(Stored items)
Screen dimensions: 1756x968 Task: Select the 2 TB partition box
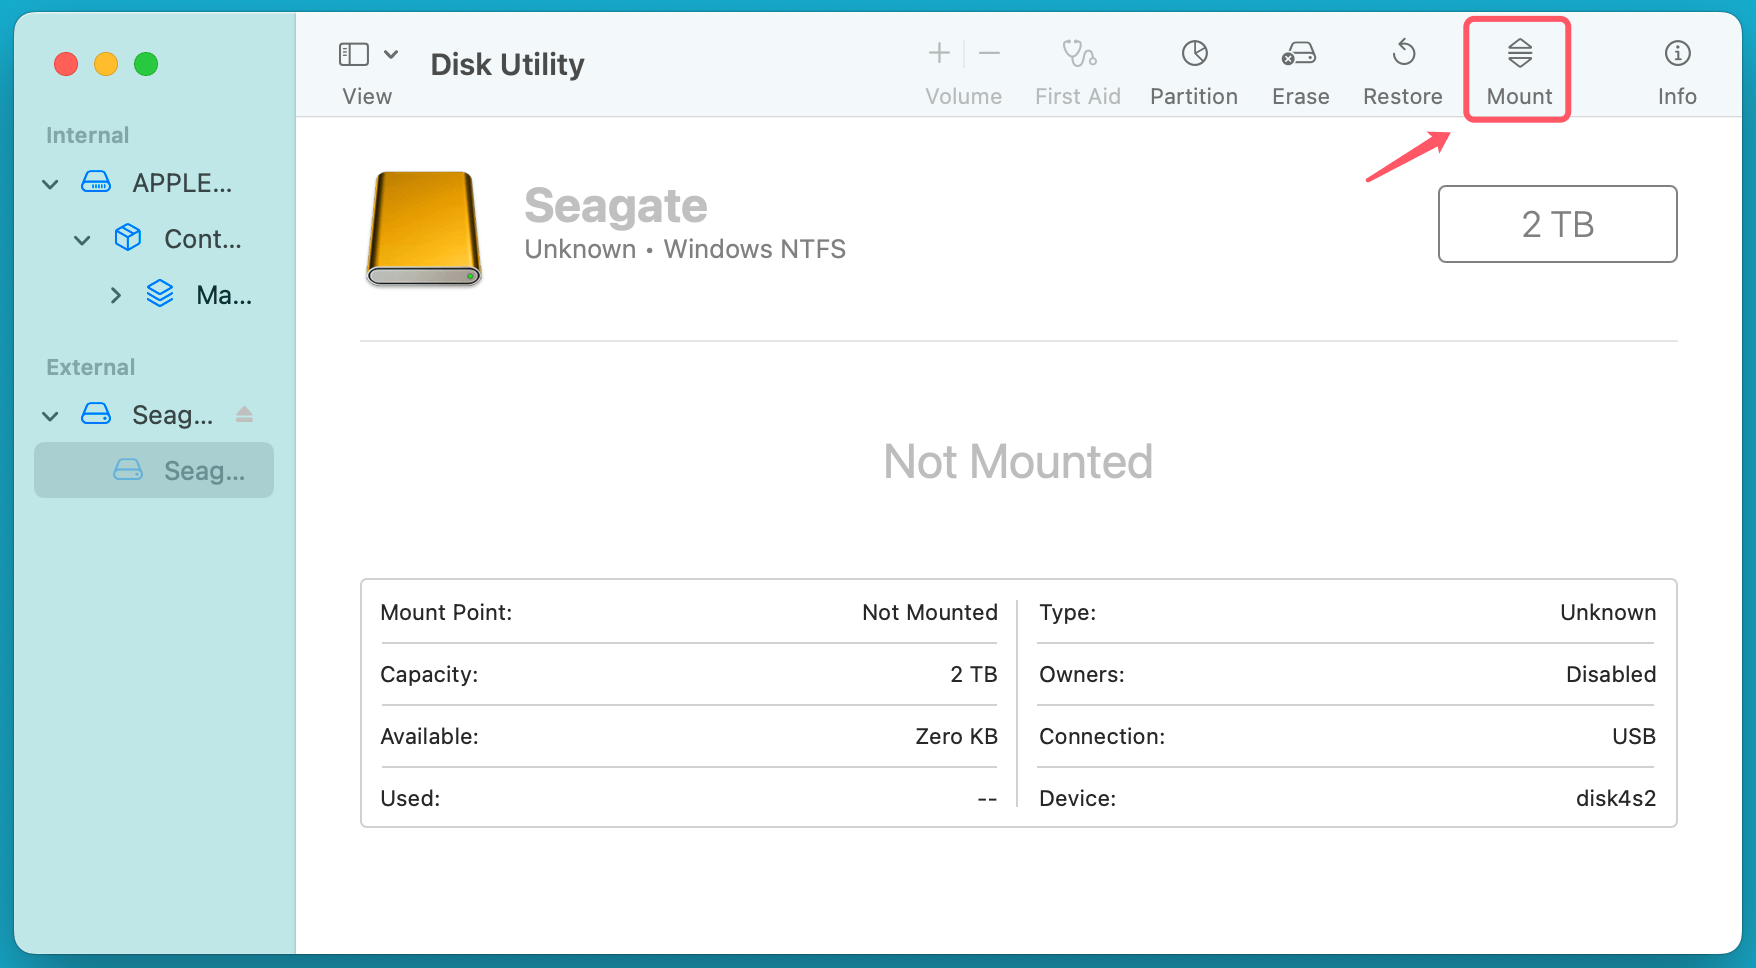click(1556, 224)

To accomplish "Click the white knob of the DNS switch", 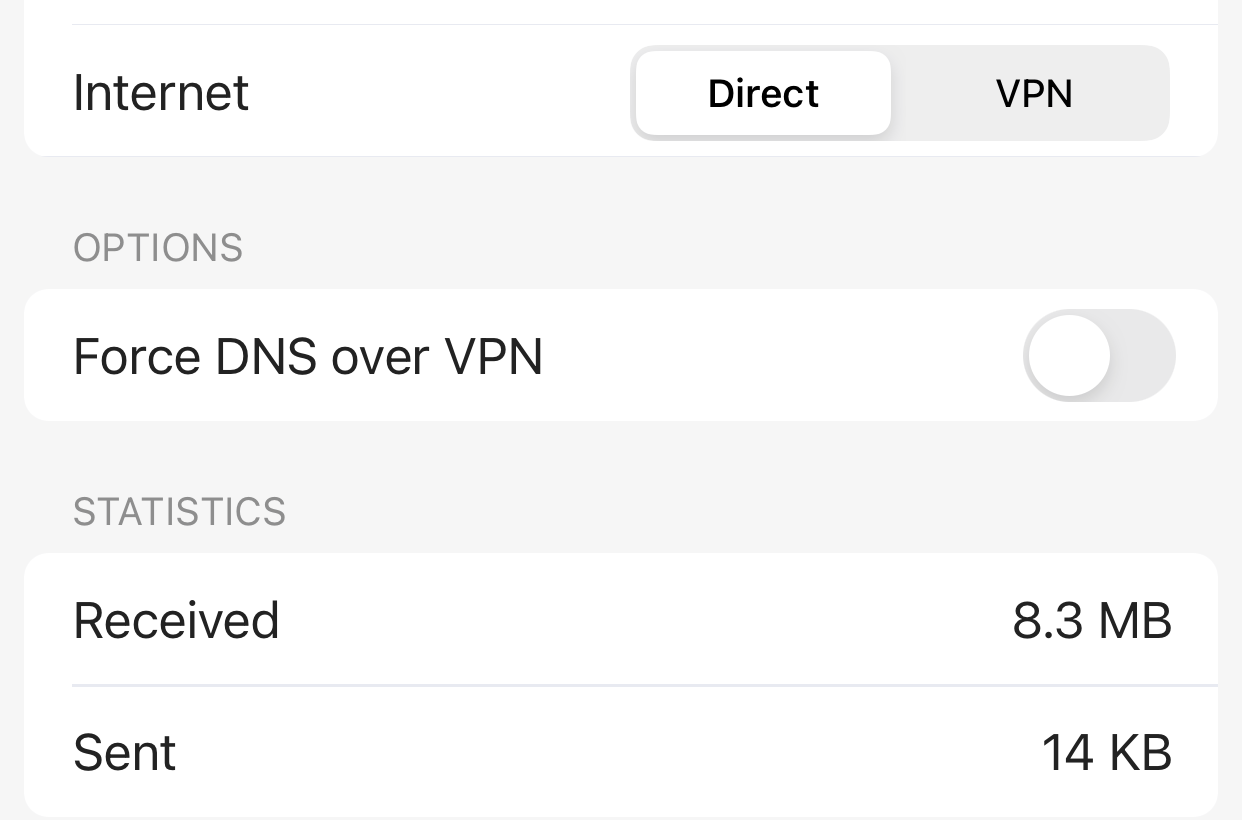I will point(1069,356).
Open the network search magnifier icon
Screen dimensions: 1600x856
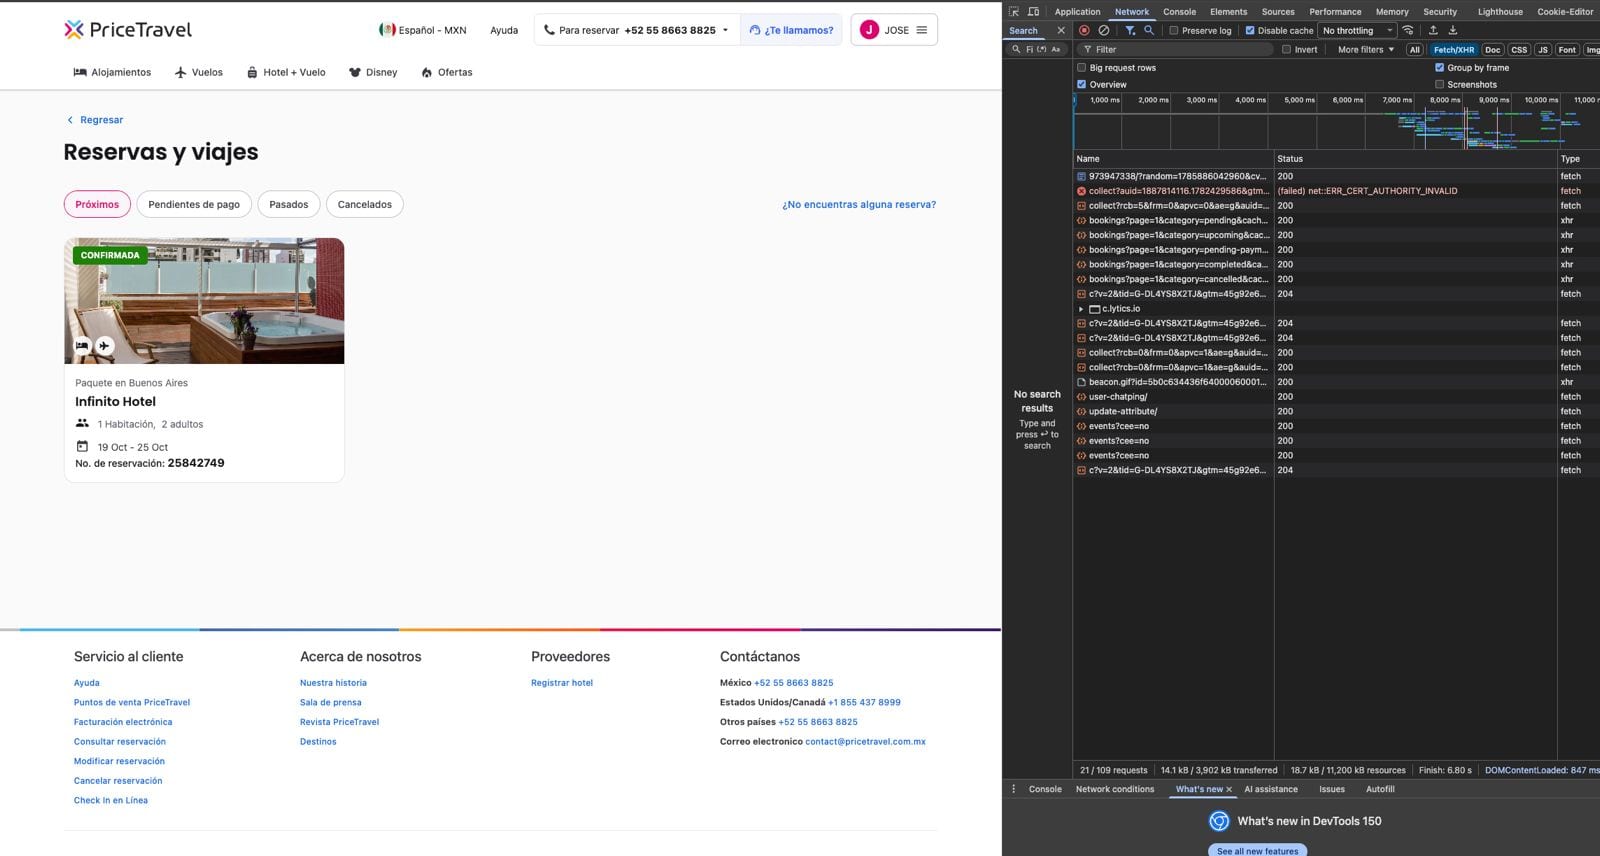click(x=1149, y=30)
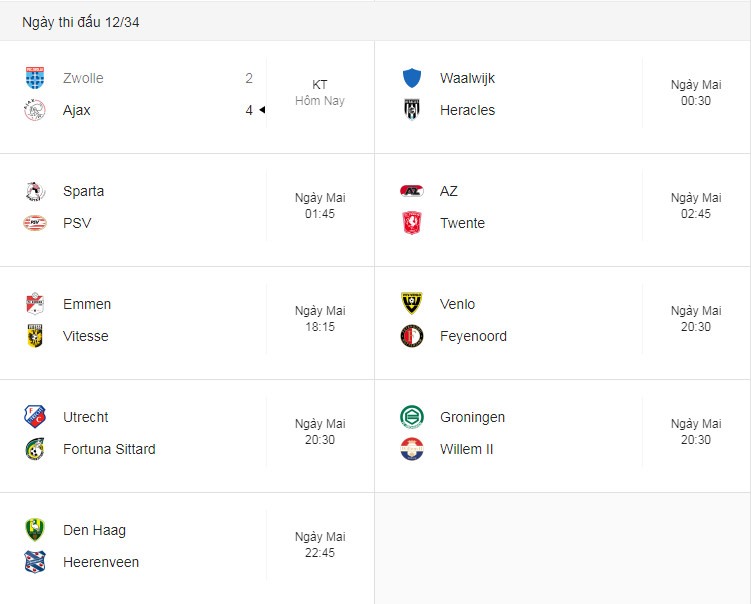Click the Heerenveen crest icon
Image resolution: width=751 pixels, height=604 pixels.
click(35, 562)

WHAT TO DO: Count the lines of the listing above that contain the string "Screen", treating case as significant, and give only the number.

SOLUTION: 2